Sur le fond, maintenant, ou bien on considère que l'institution des tribunaux de commerce est une mauvaise chose, et il faut en tirer les conséquences, ou bien on tente de faire progresser cette institution, mais il convient alors de ne procéder à sa réforme qu'après une concertation véritable avec ceux qui siègent dans ces tribunaux, au lieu de commencer par leur adresser toutes sortes de reproches qui ne sont pas fondés.
Mme André nous disait tout à l'heure à juste titre que la quasi-totalité des magistrats consulaires étaient des gens honnêtes, compétents, qui rendent un véritable service. En fait, on a manifestement monté en épingle un certain nombre d'affaires, certes tout à fait déplorables, mais qui ne représentent qu'une infime partie du contentieux, et cela pour mettre la justice consulaire sous tutelle, pour placer un magistrat professionnel à la tête des chambres qui jugent les contentieux les plus importants, confinant les juges consulaires dans un rôle subalterne, car ils n'auraient plus qu'à écouter la bonne parole venue du juge professionnel.

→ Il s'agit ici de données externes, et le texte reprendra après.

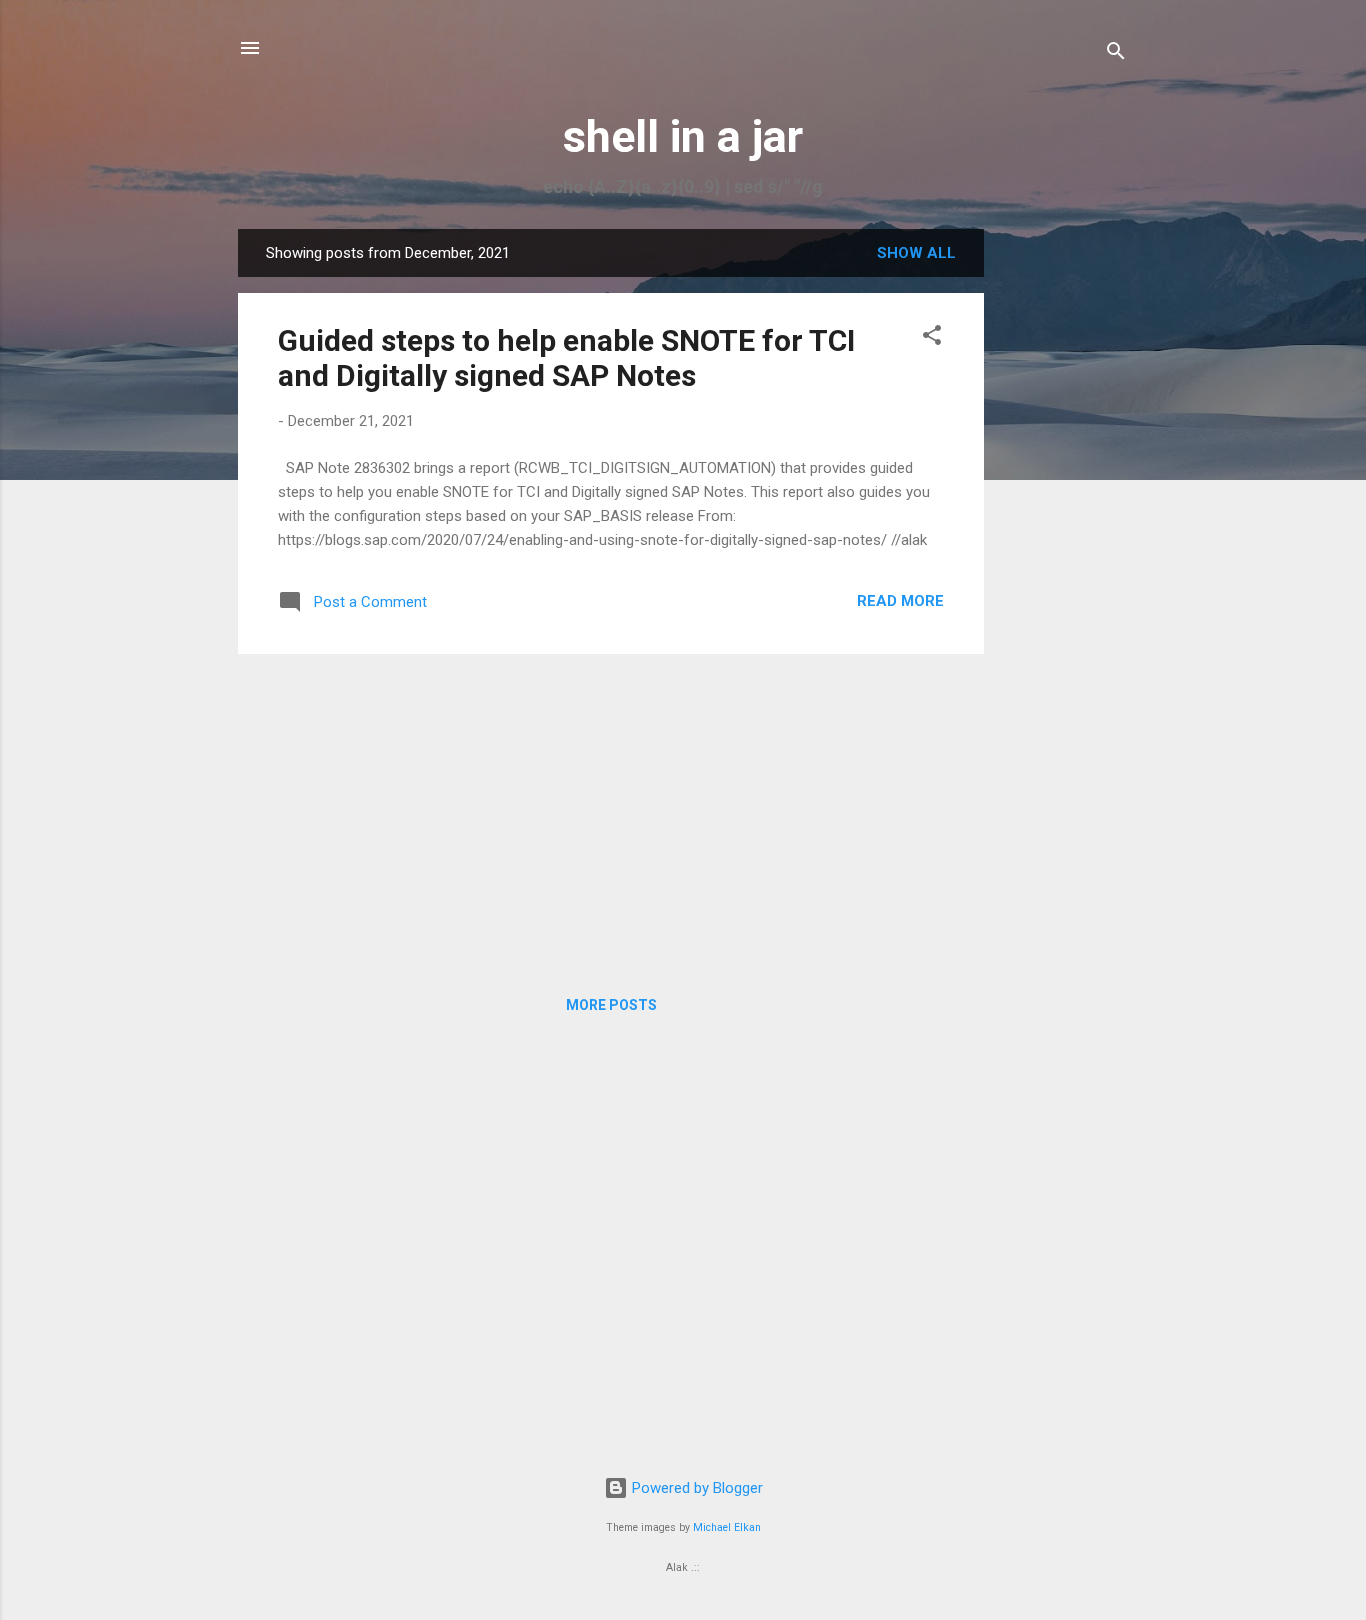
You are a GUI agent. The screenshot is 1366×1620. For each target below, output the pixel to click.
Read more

Il y a là, indiscutablement, une marque de défiance qui n'est pas admissible.
Il faut écouter les juges consulaires, qui ont d'ailleurs eux-mêmes proposé une réforme dès 1997. C'est ainsi que l'on pourra bâtir un texte susceptible de résoudre les difficultés qui ont été constatées et de faire vivre une institution dont la grande utilité a été démontrée et qui mérite donc manifestement d'être conservée.
Telles sont les raisons pour lesquelles nous voterons la question préalable. (Applaudissements sur les travées du RPR et des Républicains et Indépendants.)
M. le président. Personne ne demande plus la parole ?...
Je mets aux voix la motion n° 1 tendant à opposer la question préalable, repoussée par le Gouvernement.
Je rappelle que l'adoption de cette motion aurait pour effet d'entraîner le rejet du projet de loi.

(La motion est adoptée.)
M. le président. En conséquence, le projet de loi est rejeté.